Stunning Statistic of the Week:
$20 billion: Size of fund BP has agreed to create to pay for claims associated with the Gulf oil disaster.
$239 billion: BP's sales and other operating revenue in 2009.
$9 million - $14.5 million: The value of stock in oil and gas companies held by members of the House of Representatives and Senate who are charged with oil and gas oversight.
No, that headline was NOT just a "come-on" -- I just began with the above info as an attention grabber (of both my readers of this here blog).
Now for positive words of encouragement, from The Intender's Code mailings -- a worthy piece to think on this weekend...
The Earth is a live entity... and she responds to to you as you respond to her
I love Mother Earth. I can't tell you why, I just do. She's part of my calling, my purpose for being here, and somewhere along the line I realized that I'm supposed to leave her in better shape than I found her.

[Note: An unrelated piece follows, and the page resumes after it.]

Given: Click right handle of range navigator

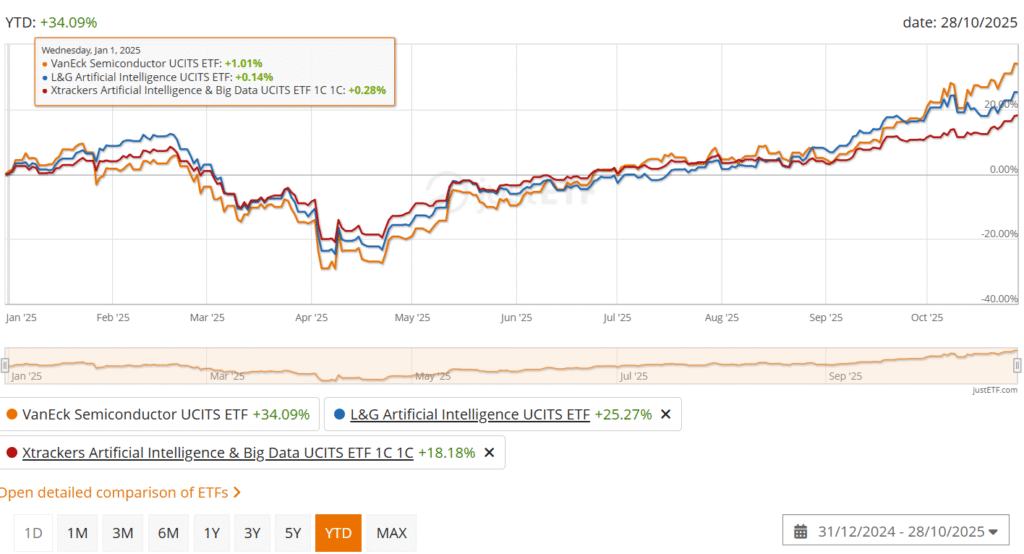Looking at the screenshot, I should [x=1017, y=365].
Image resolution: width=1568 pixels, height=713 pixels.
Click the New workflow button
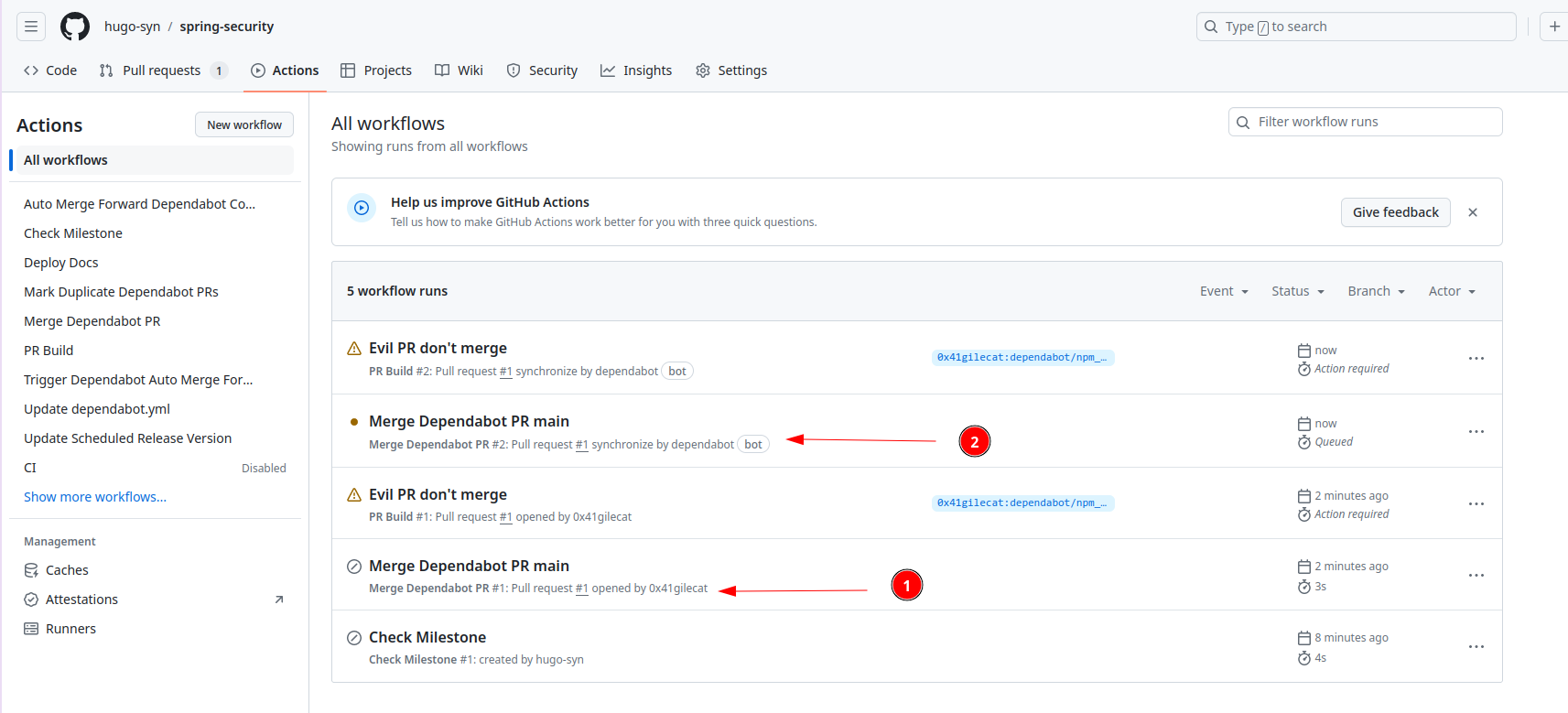[244, 124]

That's what the Native Americans of old did. When they left a place where they had been living regardless of whether it was overnight or over the season, you couldn't even tell they had been there. In other words, they cleaned up behind themselves. Wouldn't it be great if we all learned to clean up behind ourselves? Wouldn't it be great if we began to notice how nice it is when we come into an area and it's pristine, beautiful, and inviting because the previous inhabitants took the time to clean it up? When you've moved into a new home where the previous owner took really good care of it and cleaned it thoroughly for you, weren't you appreciative? Didn't you respect them for considering you, the next people to live there?
Leaving our environment as clean as we found it is a trait that's largely been forgotten in our world today. This pertains not only to our homes and campsites, but to our entire Earth as well. We're leaving it to our children. Wouldn't it be nice if we left them a place that is better than we found it? Wouldn't they be more apt to look back upon us with respect and gratitude for the good works we had done?

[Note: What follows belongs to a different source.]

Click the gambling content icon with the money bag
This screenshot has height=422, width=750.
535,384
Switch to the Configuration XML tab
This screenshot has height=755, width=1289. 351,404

But, of course, that is generally not what is happening in today's world. We are busy making messes - environmental messes, nuclear messes, economic, political, poverty-ridden, battle-strewn messes - as fast as we can. Clearly, when we wake up and truly care again for our Earth and all her inhabitants, one of the very first things we will do is clean up our messes, beginning with our own backyards and moving outward from there. It will be a glorious day when we see people coming out of their homes and gathering together to clean up the streets and grounds in their own neighborhoods, picking up the scraps of paper and cans and plastic that we take for granted today. To me, some of the greatest heros of our time are the ones you see with black plastic bags slung over their shoulders, walking along the streets, roads, beaches, and byways bending over and picking up the trash. There is a man who walks Torrey Pines Beach in San Diego everyday doing just that. He is as tan, healthy, and vital as it gets, and I am sure that nobody pays him to do it. Because of him, the beach is one of the prettiest in the world and people flock to it to experience the feeling of natural beauty that is there. He is my hero.
I think the main cause for our mess making mentality is that we've forgotten that Mother earth is alive. We tend to get so caught up in our work and in our own minds that we neglect to look around and see that, like us, she is a living, breathing creature who wants only for the well being of herself and her children. And, like us, she feels and responds to her immediate environment based on her ideals. She wants to grow and glow and thrive and evolve to her highest potential, no different that we do. It is a great truth that when we begin to help her in earnest - even if it's to bend over and pick up a piece of paper from the side of the road - she will see to it that our lives are made all the better because of what we have done on her behalf. She will help us as we help her.